--- Stored records ---
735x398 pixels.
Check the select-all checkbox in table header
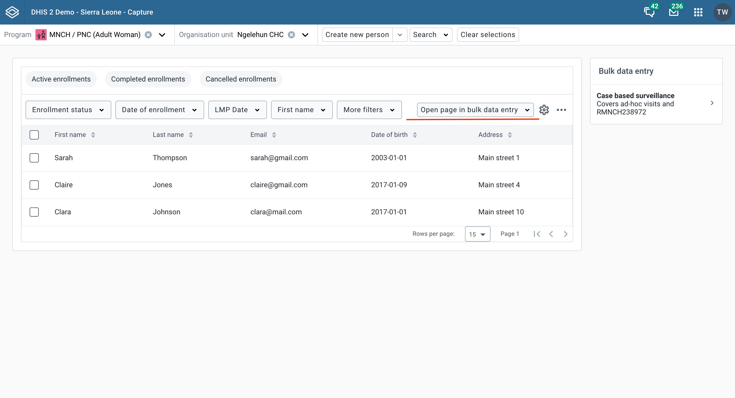tap(34, 134)
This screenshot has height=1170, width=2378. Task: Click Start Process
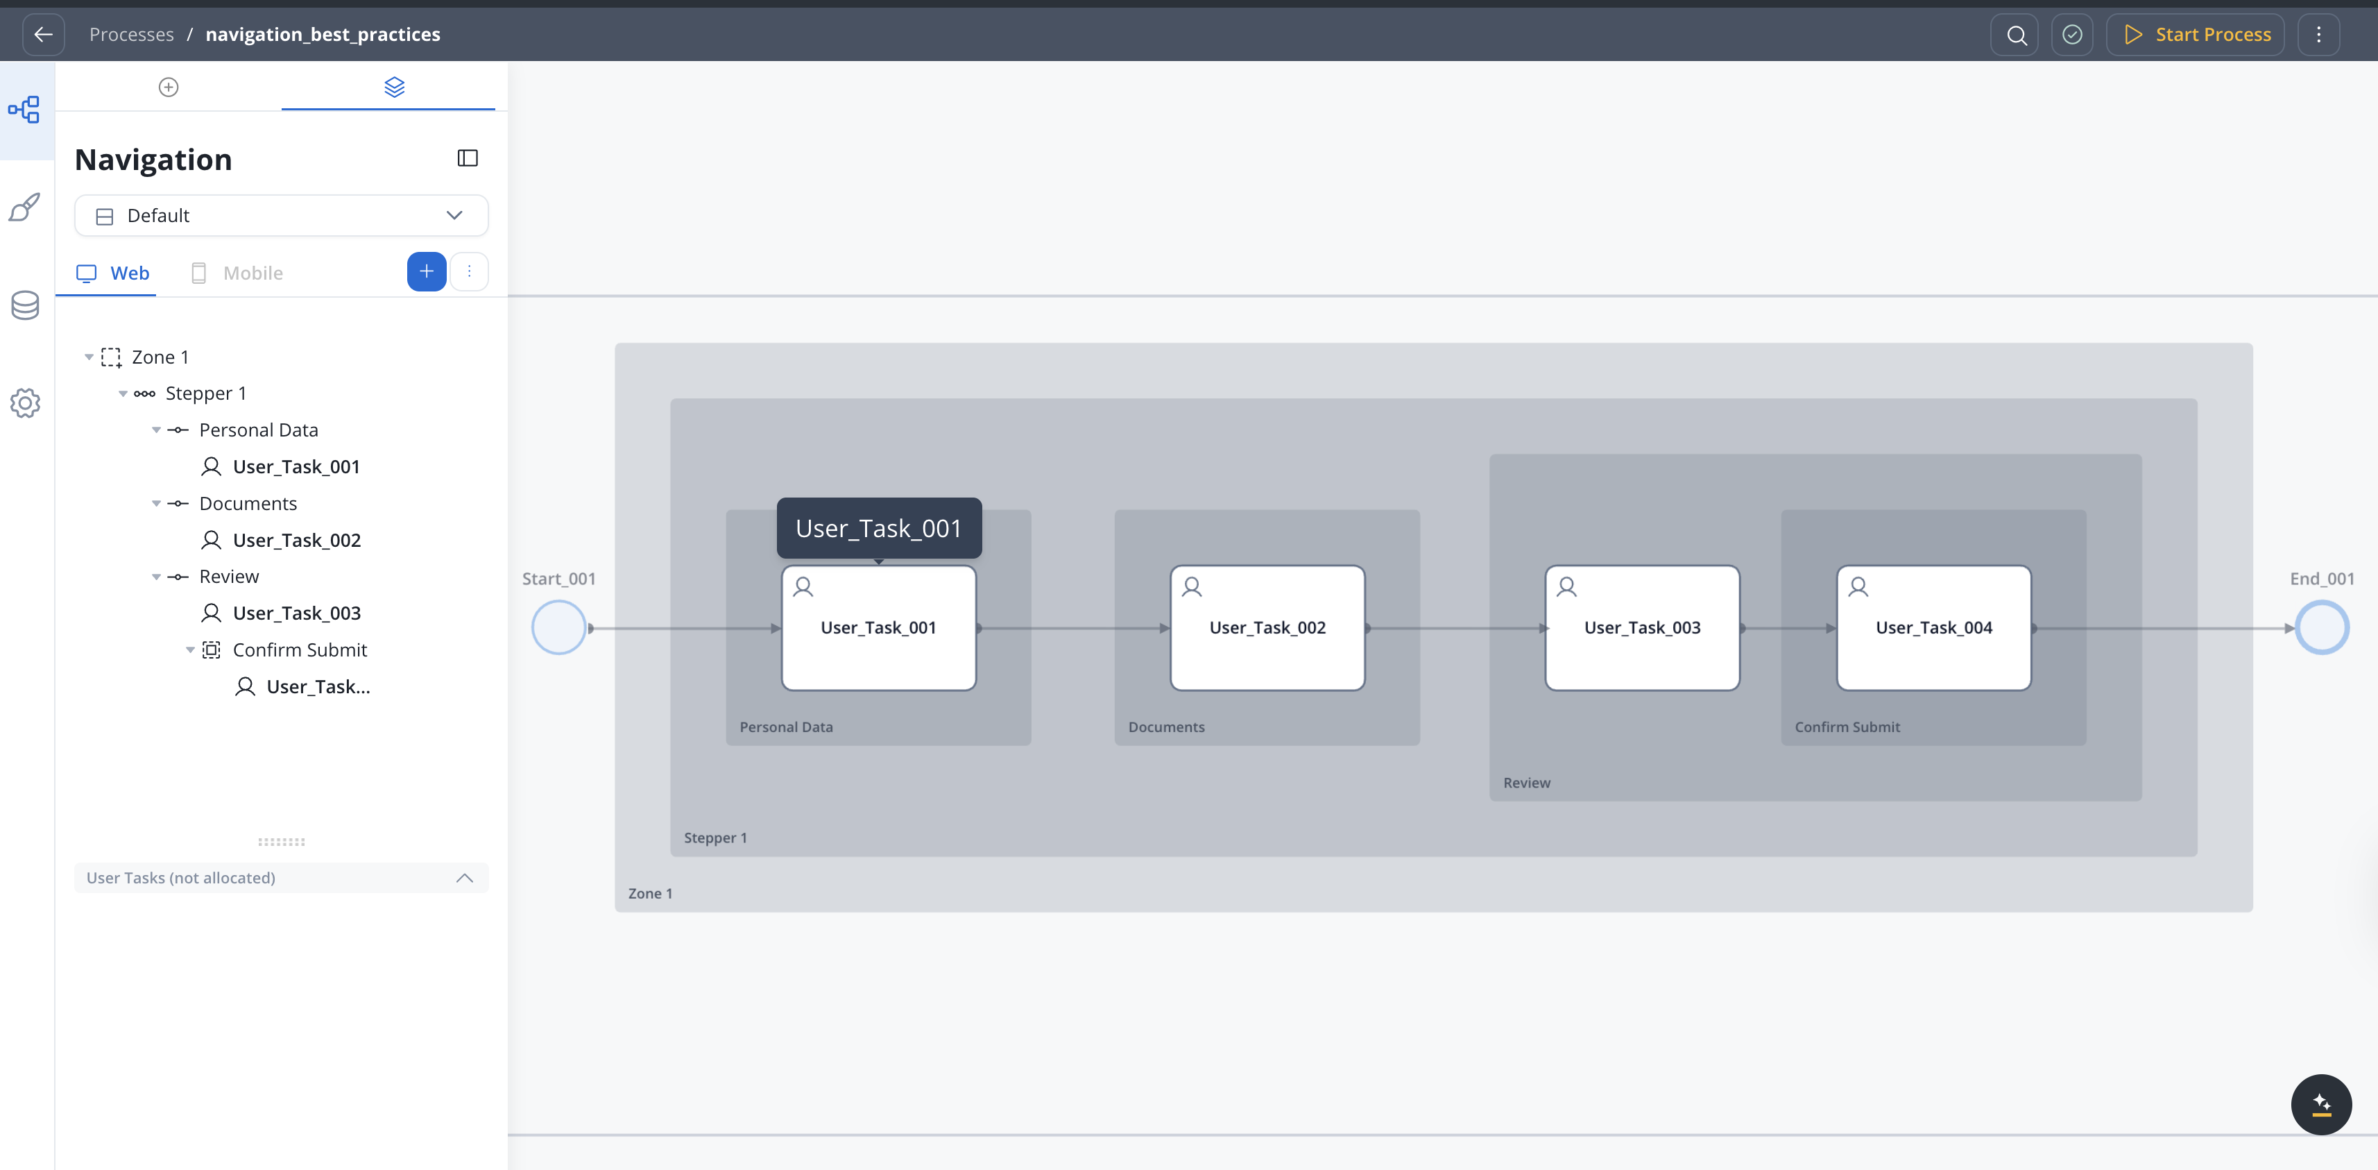coord(2196,34)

--- AIM OF THE TASK ---
Starting at the line that contains "This screenshot has", write out every line through the final line of the entries, word for word; skip any pictures.

--- TASK OUTPUT ---
This screenshot has height=1170, width=2378. Task: Click Start Process
coord(2196,34)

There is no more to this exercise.